Mali : Bamako reprend le contrôle stratégique de son or
Grâce à la réforme de son code minier, le Mali a profondément modifié le rapport de force avec les multinationales de l’or. En renforçant la participation de l’État et en imposant de nouvelles règles fiscales, Bamako affirme sa souveraineté économique et ouvre la voie à une transformation locale des ressources.
Depuis l’adoption du nouveau code minier en août 2023, le Mali a engagé une reprise en main de son secteur aurifère, longtemps dominé par des intérêts étrangers. Ce texte permet désormais à l’État de détenir jusqu’à 30 %, voire 35 %, des parts dans les projets miniers, incluant une participation gratuite de 10 %.
Les effets financiers sont déjà visibles. Selon le ministère des Mines, les recettes minières ont augmenté de plus de 50 % en 2024, passant de 547 à plus de 835 milliards de FCFA. L’or, qui représente environ 80 % des exportations du pays, devient ainsi un levier central de la souveraineté économique.
Cette nouvelle orientation s’est illustrée dans le bras de fer avec le groupe canadien Barrick Gold, exploitant du complexe Loulo-Gounkoto. En novembre 2025, un accord a été conclu prévoyant le paiement de près de 430 millions de dollars d’arriérés fiscaux et douaniers, ainsi que des dividendes annuels estimés à 90 milliards de FCFA.

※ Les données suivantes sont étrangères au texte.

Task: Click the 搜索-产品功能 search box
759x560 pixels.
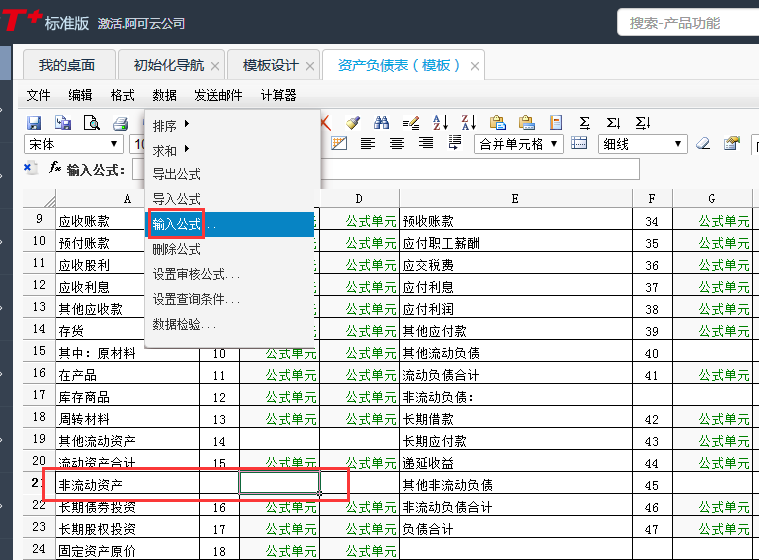Action: 688,22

Au-delà des recettes, les autorités misent sur la transformation locale. L’extension de la raffinerie de Sénou, lancée en 2025, vise à capter davantage de valeur ajoutée sur le sol national. Par ailleurs, un décret impose désormais aux sociétés minières de confier une part importante de la sous-traitance à des entreprises maliennes.
Cette dynamique s’inscrit dans une vision régionale portée par l’Alliance des États du Sahel (AES). Le Mali, le Burkina Faso et le Niger cherchent à harmoniser leurs politiques minières afin de renforcer leur poids face aux multinationales et aux marchés internationaux.
En reprenant la main sur son or, Bamako affirme une ligne claire : l’exploitation des ressources naturelles doit désormais servir en priorité le développement national et le bien-être des populations.